Understanding Health Care in South Philly’s Latino Immigrant Population
Through a partnership with a local organization called Casa Monarca and funded by the Penn Center for AIDS Research and a National Institutes of Health grant, work from Emilio Parrado, Dorothy Swaine Thomas Professor of Sociology and Department Chair, and Chenoa Flippen, Associate Professor of Sociology, aims to understand the health risks and needs of Latino immigrants in South Philadelphia, many of whom likely chose the area for its proximity to jobs in Center City.
The researchers conducted 300 interviews of 18- to 45-year-olds, asking questions not only about health, but also family dynamics, police interactions, and work experience. The answers were revealing. For example, 43 percent of men and 80 percent of women said they had been tested for HIV. A third had been the victim of a crime. Half reported that at some point they had needed to see a doctor but didn’t, primarily because of real or imagined costs.
Such information can inform broad conversations about immigrant groups and simultaneously help those groups, Parrado says. “We want to contribute to the knowledge about these communities in places that are receiving growing immigrant populations, to answer questions about how they’re doing, what’s going on with their children, what socioeconomic progress they’re making. But we also want to participate in the discussion of the policies, programs, and needs that the community faces.”
Though the preliminary data collection has finished, the researchers are still analyzing what they’ve gathered.
Studying Diabetes in West Philadelphia and the Guatemalan Highlands
One of the inaugural Making a Difference in Diverse Communities grants from Penn Arts and Sciences aims to change the diabetes narrative for two minority groups. One population is in Guatemala, where Frances Barg and Kent Bream, both of the Perelman School of Medicine, lead the research. The other lives in the neighborhood served by the Dr. Bernett L. Johnson, Jr. Sayre Health Center at 58th and Walnut Streets, where Bream, a family physician, is the Medical Director. For both sites, Adriana Petryna, Edmund J. and Louise W. Kahn Term Professor in Anthropology, studies the health costs of unhealthy environments and guides students on the ethics of research.

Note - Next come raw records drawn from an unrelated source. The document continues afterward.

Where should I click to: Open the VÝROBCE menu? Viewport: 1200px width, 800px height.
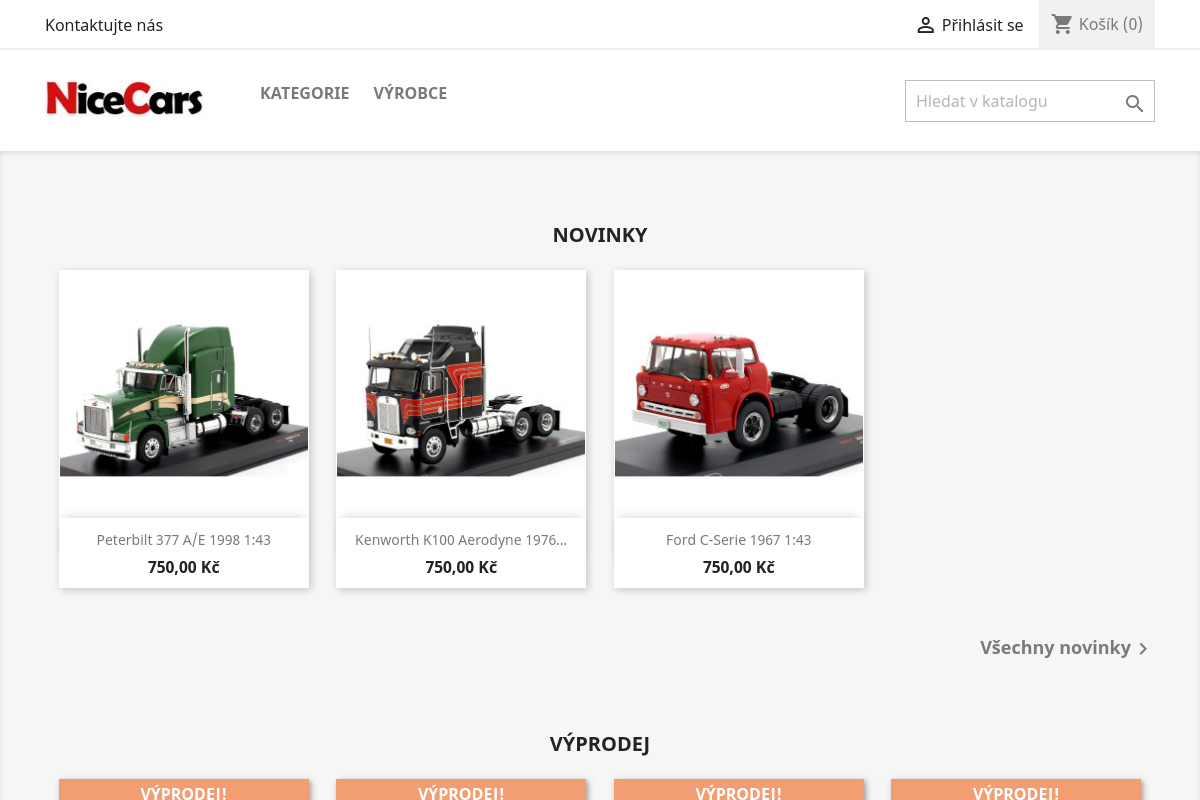coord(410,93)
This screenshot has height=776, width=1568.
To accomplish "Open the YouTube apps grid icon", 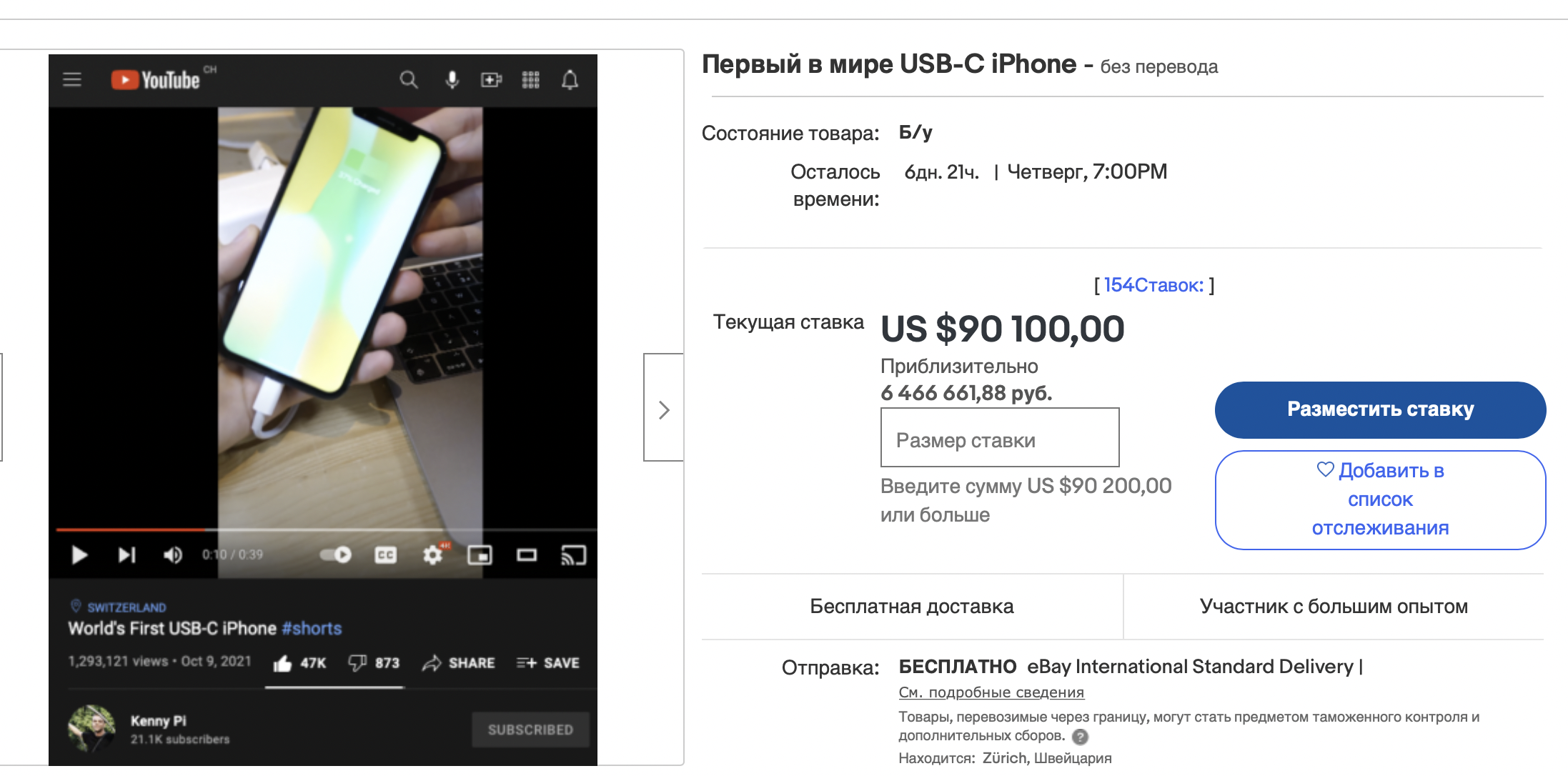I will (x=530, y=79).
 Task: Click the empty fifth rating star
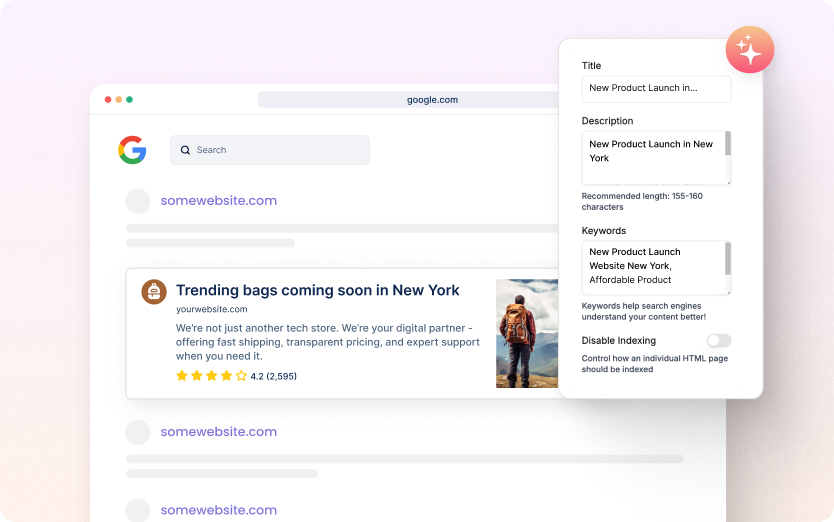point(241,376)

The researchers are combatting a challenge the World Health Organization recently described as one of the biggest global health crises of the 21st century. Today, about 8.5 percent of the adult population worldwide, or 422 million people, have diabetes.
“The question of how certain communities become more vulnerable to injury, disease, or premature death is never answered with simple explanations,” says Petryna, who is also a medical anthropologist. “The practical breakthroughs needed to effect global change wouldn’t be possible without the kind of close listening and interpretive skills the anthropological imagination provides.”
Such an approach—considering, for example, politics and economics in health care decisions—contextualizes the disease differently than straightforward scientific inquiry likely would, providing a unique vantage point for the 10 Penn undergraduates who participated this past year. Some traveled to Guatemala to work with patients; others stayed closer to home, doing their part in West Philadelphia.
“In both settings,” Barg says, “we’re listening to local people, hearing from their perspective what the issues are, what their priorities are for addressing health problems.”